### Work to complete:
Collect all lines containing the word "agent" from the data.

-=-=-

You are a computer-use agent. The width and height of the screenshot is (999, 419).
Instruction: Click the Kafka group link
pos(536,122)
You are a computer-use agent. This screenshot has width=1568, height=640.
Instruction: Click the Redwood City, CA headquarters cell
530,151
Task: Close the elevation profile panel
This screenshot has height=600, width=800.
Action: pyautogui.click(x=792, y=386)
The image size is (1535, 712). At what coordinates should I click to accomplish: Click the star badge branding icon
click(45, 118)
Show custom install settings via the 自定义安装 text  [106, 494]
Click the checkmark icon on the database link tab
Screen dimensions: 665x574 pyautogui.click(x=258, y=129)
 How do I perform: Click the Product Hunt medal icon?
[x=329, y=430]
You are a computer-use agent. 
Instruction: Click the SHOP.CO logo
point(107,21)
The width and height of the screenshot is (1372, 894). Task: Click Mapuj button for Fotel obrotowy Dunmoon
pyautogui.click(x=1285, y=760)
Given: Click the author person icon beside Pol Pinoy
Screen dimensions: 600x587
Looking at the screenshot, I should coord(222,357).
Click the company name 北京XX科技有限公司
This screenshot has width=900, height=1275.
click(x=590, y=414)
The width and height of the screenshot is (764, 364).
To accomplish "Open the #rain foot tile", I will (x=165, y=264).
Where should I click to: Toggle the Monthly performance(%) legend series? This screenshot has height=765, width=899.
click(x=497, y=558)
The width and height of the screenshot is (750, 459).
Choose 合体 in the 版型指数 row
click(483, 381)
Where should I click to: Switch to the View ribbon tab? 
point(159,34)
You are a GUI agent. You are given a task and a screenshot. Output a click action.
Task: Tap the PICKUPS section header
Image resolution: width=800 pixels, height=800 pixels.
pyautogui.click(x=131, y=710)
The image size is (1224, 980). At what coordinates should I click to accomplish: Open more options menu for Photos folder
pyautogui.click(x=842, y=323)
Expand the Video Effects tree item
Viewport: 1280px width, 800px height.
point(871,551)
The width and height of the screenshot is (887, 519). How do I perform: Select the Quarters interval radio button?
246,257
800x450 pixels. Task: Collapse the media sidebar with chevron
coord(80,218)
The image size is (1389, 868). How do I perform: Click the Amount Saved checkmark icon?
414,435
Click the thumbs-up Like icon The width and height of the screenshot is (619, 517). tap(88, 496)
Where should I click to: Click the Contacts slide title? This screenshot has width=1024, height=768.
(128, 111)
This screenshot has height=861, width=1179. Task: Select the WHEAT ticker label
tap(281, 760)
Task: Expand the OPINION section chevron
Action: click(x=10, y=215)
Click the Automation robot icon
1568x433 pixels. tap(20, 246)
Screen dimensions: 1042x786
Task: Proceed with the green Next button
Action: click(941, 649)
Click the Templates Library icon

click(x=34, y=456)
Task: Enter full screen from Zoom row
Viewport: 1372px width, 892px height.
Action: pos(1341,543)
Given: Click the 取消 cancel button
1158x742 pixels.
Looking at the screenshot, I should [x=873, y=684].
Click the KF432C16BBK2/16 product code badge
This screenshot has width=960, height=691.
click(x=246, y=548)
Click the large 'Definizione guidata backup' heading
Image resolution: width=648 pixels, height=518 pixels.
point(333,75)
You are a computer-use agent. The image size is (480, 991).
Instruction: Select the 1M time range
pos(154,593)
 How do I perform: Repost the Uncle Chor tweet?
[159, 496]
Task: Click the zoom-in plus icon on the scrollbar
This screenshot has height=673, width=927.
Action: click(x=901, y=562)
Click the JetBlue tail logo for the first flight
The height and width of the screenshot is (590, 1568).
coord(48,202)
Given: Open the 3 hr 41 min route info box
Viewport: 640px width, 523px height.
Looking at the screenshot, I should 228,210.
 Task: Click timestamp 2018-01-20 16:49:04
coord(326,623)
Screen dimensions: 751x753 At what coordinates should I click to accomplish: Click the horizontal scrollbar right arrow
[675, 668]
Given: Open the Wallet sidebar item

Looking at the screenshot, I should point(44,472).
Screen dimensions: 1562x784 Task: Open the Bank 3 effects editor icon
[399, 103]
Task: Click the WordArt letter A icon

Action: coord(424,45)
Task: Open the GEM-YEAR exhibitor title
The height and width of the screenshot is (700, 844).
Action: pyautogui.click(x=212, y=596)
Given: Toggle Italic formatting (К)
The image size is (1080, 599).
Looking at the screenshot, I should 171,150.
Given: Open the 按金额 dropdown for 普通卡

-=-=-

### Reply to the exercise:
You are a computer-use agent. The width and height of the screenshot is (999, 419).
You are a computer-use agent. This screenshot has width=1568, height=640.
You are a computer-use agent. 
You are a GUI agent. You are given a task and a screenshot. Output a click action.
You are a computer-use agent. The image size is (480, 991).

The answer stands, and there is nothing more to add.